We are investing in our hospitals to enable us to provide more personalised care in respectful and supportive environments that aid recovery.

Our plan is to:

  • Create respectful places
  • Ensure 24-hour assessment and treatment for all
  • Provide person-centred care based on the needs of each individual
  • Improve staff satisfaction
  • Integrate services to ensure access for all and to reduce stigma.

The development of the new hospital on the Farnham Road Hospital site is part of the wider 24/7 Assessment and Treatment Programme. This is a major investment initiative to enable us to provide the latest models of care in hospital environments that are therapeutic and aid recovery.

Three locations were identified as the sites for our new hospitals: Guildford, Chertsey and Redhill, following extensive consultation with stakeholders in 2008-09.

Farnham Road Hospital is the first of the new hospitals to be realised and the facility will provide wards for adult working age adult mental health services, co-located with the older adult mental health wards and community mental health and drug and alcohol services currently located on this site.

Following planning application approval for the new hospital at Farnham Road in December 2010 various projects have been completed on the site to prepare for the development including the closure of the Noel Lavin Unit and refurbishment of buildings that will be kept for community services. 

Road to approval

We have been developing plans to improve the quality of our 24/7 assessment and treatment facilities since we were formed in 2005. Our work builds on the work of our founder organisations to develop purpose-designed facilities.

A full business case was put before the Regional Health Authority in 1999 but unfortunately they were preparing to be dissolved in 2000 and were no longer in a position to provide the previously agreed funding.
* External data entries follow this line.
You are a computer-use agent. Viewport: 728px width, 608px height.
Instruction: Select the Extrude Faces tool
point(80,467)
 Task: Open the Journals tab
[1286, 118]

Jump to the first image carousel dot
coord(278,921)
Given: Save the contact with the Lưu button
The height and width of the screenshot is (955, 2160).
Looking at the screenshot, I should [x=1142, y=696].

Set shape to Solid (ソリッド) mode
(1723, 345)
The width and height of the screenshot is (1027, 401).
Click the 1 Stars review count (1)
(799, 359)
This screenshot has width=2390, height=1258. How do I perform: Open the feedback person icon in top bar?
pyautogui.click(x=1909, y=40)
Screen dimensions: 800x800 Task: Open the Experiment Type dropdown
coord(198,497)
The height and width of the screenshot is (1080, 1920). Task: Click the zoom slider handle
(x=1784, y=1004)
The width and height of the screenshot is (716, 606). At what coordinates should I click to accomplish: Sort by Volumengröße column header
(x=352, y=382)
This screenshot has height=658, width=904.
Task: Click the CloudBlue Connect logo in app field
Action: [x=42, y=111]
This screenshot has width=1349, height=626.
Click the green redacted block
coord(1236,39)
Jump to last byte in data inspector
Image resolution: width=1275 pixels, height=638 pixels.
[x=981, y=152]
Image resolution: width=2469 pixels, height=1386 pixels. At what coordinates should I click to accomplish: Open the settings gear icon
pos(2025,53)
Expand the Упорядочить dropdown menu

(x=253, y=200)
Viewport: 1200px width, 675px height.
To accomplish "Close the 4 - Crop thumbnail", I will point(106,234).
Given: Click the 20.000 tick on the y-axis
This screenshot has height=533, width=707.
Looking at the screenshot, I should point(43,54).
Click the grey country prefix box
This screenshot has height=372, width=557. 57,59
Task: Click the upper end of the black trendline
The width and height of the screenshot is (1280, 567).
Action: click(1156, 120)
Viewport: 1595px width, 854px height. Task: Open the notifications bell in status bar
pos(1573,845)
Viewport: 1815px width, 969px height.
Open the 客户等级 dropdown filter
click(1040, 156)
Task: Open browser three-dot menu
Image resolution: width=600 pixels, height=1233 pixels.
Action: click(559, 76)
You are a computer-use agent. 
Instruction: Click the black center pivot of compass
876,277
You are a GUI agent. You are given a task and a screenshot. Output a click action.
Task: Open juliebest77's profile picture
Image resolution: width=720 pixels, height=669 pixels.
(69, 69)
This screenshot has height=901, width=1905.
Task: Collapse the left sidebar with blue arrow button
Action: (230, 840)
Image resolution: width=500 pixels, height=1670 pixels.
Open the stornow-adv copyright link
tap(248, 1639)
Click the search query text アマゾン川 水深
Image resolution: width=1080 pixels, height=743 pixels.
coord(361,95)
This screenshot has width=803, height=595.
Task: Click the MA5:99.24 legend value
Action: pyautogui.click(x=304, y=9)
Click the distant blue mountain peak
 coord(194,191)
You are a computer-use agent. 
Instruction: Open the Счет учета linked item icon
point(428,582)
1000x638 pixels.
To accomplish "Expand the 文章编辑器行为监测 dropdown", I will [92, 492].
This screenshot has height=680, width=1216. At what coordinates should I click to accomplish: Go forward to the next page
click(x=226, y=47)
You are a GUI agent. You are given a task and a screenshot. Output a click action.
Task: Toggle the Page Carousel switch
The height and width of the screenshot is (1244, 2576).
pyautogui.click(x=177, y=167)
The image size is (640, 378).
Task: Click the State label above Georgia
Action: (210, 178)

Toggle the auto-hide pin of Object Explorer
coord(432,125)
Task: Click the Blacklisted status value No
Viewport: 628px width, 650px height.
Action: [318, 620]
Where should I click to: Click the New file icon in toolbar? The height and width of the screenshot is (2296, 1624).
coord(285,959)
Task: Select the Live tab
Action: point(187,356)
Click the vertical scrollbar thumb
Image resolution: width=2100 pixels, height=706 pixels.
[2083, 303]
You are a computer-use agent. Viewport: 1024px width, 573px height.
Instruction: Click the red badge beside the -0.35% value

Since 2000 we have tried to get support from the various changing NHS commissioners (Primary Care Groups, Primary Care Trusts and Strategic Health Authorities). They were all supportive but were not in a position to fund the development.

When we became a Foundation Trust in 2008 we achieved the ability to fund the development through our own capital.

In July 2013, our Trust Board was in a position to approve the full business case for the development.

Keeping it current

We have updated our plans as we have gone along to reflect the changes in people’s expectations for a modern mental health service and to reflect the changes we have made to our services over the years. This includes the significant redesign of older adults services since 2009 and our success at managing complex mental health problems in the community that has reduced the demand for adult inpatient beds for assessment and treatment.